*** Data provided Section Begins ***
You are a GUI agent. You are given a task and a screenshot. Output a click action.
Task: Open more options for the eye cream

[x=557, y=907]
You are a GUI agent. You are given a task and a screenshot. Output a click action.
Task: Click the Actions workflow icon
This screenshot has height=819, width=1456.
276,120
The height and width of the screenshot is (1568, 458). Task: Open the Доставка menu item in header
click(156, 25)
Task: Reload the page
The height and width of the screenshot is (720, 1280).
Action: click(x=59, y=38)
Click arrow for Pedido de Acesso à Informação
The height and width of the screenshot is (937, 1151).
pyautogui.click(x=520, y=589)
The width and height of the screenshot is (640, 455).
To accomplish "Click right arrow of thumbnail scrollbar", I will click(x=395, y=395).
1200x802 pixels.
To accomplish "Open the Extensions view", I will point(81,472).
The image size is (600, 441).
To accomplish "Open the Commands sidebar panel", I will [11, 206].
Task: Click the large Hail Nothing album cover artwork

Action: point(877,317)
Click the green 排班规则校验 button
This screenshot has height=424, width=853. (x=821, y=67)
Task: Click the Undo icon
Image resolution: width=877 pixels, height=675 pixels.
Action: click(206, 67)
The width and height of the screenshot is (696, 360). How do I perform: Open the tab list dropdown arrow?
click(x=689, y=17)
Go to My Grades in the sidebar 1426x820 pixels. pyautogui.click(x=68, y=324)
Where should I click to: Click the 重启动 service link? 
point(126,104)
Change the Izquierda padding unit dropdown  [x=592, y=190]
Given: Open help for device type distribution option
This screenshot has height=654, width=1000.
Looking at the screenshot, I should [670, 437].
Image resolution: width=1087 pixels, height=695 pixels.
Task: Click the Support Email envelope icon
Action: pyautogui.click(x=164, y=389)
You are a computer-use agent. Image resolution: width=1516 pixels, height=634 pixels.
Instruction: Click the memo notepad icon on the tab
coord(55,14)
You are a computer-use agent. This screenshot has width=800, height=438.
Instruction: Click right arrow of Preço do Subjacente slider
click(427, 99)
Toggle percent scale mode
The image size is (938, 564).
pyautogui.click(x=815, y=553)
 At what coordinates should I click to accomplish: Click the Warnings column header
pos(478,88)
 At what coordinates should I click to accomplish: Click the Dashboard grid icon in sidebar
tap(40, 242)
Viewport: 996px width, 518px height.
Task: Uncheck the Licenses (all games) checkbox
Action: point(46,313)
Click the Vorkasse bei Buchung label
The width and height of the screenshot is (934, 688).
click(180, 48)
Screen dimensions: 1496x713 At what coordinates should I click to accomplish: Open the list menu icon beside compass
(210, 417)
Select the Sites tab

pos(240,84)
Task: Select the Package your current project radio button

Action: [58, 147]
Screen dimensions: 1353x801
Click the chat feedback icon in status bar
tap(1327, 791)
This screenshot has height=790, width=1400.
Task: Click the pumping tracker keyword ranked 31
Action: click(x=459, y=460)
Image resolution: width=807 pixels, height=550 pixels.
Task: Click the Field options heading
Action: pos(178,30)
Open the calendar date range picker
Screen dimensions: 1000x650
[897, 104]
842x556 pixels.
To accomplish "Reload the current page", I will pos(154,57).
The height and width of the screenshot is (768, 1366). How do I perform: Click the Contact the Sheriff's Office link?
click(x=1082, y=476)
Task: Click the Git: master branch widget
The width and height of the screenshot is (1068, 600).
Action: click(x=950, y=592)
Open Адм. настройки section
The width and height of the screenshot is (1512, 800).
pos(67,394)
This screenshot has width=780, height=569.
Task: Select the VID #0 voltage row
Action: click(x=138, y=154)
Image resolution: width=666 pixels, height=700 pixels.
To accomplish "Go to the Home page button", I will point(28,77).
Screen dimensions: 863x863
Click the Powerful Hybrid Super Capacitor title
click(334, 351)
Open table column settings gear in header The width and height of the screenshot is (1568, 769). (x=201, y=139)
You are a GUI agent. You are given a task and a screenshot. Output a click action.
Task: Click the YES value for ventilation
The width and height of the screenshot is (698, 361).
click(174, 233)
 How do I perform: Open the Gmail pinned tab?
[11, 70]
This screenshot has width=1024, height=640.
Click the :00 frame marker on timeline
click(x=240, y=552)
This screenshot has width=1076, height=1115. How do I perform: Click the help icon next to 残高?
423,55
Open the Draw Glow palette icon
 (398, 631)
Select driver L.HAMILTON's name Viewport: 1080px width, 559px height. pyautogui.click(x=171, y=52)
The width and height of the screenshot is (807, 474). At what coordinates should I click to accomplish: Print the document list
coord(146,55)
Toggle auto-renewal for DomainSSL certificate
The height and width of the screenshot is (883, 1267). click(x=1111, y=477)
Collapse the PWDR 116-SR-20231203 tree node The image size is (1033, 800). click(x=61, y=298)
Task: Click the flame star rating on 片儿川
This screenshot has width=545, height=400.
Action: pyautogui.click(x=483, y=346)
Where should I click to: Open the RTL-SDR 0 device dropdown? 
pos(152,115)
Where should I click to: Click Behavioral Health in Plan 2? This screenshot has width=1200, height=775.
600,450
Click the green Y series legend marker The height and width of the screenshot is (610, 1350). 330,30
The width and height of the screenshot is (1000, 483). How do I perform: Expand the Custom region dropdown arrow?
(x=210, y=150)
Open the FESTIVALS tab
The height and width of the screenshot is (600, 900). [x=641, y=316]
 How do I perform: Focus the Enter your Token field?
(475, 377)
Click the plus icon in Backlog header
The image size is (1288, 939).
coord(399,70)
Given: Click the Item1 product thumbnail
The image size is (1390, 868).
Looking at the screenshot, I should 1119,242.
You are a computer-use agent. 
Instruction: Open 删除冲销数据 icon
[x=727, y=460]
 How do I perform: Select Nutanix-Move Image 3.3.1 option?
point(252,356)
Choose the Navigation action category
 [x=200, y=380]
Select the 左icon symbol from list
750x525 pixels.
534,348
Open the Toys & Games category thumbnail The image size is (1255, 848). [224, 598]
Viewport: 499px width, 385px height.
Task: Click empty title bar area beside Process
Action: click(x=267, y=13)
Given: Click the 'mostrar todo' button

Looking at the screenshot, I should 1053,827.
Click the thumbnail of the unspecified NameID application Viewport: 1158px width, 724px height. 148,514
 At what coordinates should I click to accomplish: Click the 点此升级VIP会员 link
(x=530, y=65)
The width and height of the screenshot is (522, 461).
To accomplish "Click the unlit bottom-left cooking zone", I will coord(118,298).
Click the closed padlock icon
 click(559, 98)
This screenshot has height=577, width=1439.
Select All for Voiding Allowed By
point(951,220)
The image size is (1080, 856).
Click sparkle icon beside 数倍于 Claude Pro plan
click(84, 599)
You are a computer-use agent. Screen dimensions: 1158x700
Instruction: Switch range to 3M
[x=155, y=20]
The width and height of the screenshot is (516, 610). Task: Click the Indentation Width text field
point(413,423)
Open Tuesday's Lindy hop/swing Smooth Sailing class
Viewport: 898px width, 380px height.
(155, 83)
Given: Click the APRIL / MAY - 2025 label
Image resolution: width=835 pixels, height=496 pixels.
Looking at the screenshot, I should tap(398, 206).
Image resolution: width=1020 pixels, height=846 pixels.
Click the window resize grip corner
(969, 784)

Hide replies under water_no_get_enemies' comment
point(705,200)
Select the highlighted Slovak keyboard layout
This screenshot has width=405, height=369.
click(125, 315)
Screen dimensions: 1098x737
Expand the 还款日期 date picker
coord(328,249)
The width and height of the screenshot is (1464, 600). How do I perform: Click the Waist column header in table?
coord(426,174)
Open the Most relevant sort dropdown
*** Data provided Section Ends ***
What the exercise asks: In the entries above, copy the lines from the one that contains "Hide replies under" through the last line, exactly as they appear.

Written response:
Hide replies under water_no_get_enemies' comment
point(705,200)
Select the highlighted Slovak keyboard layout
This screenshot has width=405, height=369.
click(125, 315)
Screen dimensions: 1098x737
Expand the 还款日期 date picker
coord(328,249)
The width and height of the screenshot is (1464, 600). How do I perform: Click the Waist column header in table?
coord(426,174)
Open the Most relevant sort dropdown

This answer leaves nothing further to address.